Aunque traté de ser puntual, no pude igualar a
mi amiga, quien era de una puntualidad inglesa que sería la envidia de la misma
Reina Isabel. Pero no crean que llegaba desarreglada. No, para nada. Parecía una
modelo de figurín perfectamente maquillada y con ropa que combinaba con sus
zapatos, bolsos y hasta con su ropa interior.
El
café ya estaba servido y unos panes integrales me esperaban en una coqueta
cestita. No puedo negar que el café hirviendo y el pan recién elaborado, hacían
una perfecta mezcla para ablandar el paladar más exigente. Los ojos inquietos
de Marylinda me recorrían el rostro como buscando respuestas ocultas a
preguntas no formuladas.
Había
escogido una mesa al fondo del local. Ella estaba sentada de espaldas a la
entrada, pero yo podía ver perfectamente a las personas que ingresaban. Así
que, en tanto escuchaba su conversación relativa a sus males y pesares de la
vida, me entretenía escudriñando a los que llegaban. Nada más
antropológicamente divertido que ver a la gente rica llegar a desayunar. Una señora regordeta apartó una
mesa para ocho personas cerca de nosotros. Vestía como jovencita pese a que sus
carnes, canas y arrugas, denotaban la enorme contradicción. Bueno, pero eso a
ella parecía importarle poco. Un matrimonio de personas mayores degustaba un
regio banquete de pechugas de pollo asadas, con vegetales de todo tipo. Más
hacia la entrada, un hombre en la medianía de edad esperaba tranquilamente la
llegaba de su acompañante. Tomaba delicadamente taza tras taza de café orgánico
“de la selva colombiana”.
Un
“¿Me estás escuchando?”, perforó mis oídos, y mis ojos junto con mi mente,
regresaron a contemplar sus inquietos ojos. Marylinda se estaba enojando por mi
distracción y no tuve más remedio que mirarla con ojos de borrego soñador y decirle
con mi más cínica sonrisa: “Claro, aquí estoy”. Cuando el mesero nos trajo el
plato de frutas mixtas, observé por el rabillo del ojo que cuatro hombres
uniformados entraron al local. Algo en mí se turbó.
Eran
policías federales cubiertos con sus chalecos antibalas y portando sus enormes
pistolas.
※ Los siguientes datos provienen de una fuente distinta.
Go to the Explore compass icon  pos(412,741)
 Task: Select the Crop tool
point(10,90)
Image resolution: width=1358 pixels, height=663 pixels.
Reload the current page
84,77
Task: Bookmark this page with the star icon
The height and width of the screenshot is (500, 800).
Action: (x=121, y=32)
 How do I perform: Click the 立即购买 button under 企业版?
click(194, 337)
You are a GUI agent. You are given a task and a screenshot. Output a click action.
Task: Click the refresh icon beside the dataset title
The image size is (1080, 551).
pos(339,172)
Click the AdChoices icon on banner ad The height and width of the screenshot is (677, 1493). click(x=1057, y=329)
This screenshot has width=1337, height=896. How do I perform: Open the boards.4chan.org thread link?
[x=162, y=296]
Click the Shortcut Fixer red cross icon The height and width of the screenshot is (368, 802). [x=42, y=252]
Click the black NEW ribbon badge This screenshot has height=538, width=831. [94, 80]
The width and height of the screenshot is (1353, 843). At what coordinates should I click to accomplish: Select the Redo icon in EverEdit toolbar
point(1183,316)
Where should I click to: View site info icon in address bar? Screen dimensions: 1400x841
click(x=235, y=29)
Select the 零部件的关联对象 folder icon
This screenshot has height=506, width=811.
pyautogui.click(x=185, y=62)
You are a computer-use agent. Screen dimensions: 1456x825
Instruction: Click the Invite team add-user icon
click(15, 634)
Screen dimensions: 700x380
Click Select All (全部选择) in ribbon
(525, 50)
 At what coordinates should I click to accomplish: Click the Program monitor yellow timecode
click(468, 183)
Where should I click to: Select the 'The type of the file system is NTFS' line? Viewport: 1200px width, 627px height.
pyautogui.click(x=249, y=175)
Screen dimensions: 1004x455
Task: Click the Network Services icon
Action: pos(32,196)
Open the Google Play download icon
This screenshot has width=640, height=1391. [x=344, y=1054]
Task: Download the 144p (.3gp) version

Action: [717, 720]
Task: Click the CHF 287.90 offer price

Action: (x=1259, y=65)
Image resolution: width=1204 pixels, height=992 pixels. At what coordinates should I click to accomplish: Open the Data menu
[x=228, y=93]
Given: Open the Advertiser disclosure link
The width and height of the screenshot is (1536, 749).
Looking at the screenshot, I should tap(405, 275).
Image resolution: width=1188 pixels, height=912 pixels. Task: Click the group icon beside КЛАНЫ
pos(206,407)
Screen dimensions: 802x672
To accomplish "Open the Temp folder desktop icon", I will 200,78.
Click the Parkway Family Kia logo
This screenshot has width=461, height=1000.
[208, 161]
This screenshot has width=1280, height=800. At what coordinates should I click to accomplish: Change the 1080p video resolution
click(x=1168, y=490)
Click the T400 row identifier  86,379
Se sentaron a dos mesas de la puerta. Me sentí inquieto. Las ventanas
del fondo me permitían ver también dos patrullas azules estacionadas. Marylinda
seguía hablando y yo movía la cabeza automáticamente. Cualquiera diría que
estaba muy interesado en sus palabras, pero realmente no recuerdo nada de lo
que me dijo, y honestamente lo lamento con toda el alma.
En
determinado momento le dije: “Cuando te diga que te tires al piso, hazlo”. Ella
me miró como si bromeara y me dedicó una de sus más bellas sonrisas. Sólo
recuerdo que me contestó: “Hoy es Santos
Inocentes ¿verdad?”. En eso le ordené que se tirara al piso en tanto me
echaba un clavado debajo de la mesa. Los sonidos de las detonaciones inundaron
el local y mil cosas se rompieron simultáneamente. Fueron unos minutos
escalofriantes. Después vino un silencio y cuatro detonaciones fulminantes lo
terminaron. Ruido de pasos de gente que se aleja corriendo, chirriar de autos
que arrancan con extrema rapidez y se pierden en la lejanía. Silencio, algunos
ruidos, lamentos de personas heridas.
Cuando
me incorporé de la mesa, el restaurante era un caos. Todo estaba roto y había
gente tirada por todas partes. La sangre salpicaba el entorno y el olor a
tragedia nos envolvía. “¿Marylinda?” pregunté atolondrado. La sonrisa vacía de
ella seguía desplegada. La sangre le escurría por el rostro. Un agujero se
perdía entre sus cabellos.
Fui
el primero en irme. No quería dar explicaciones ni mucho menos figurar en la
lista de “testigos rematables”.
Por
la noche, cuando regresó del trabajo, mi esposa me comentó: “¿Escuchaste en las
noticias lo de la balacera en el restaurante “100% Orgánica”? Hubo varios muertos. Parece que estaban cazando a
unos federales”. La miré con ojos de
borrego soñador y le dije con mi más cínica sonrisa: “No, para nada. Sabes que
no me gusta ver los noticieros. Bastantes tragedias ya tenemos en nuestras
vidas personales para regodearnos en las ajenas”. Y seguí tomando mi te de Tila
en tanto la mano me temblaba ligeramente.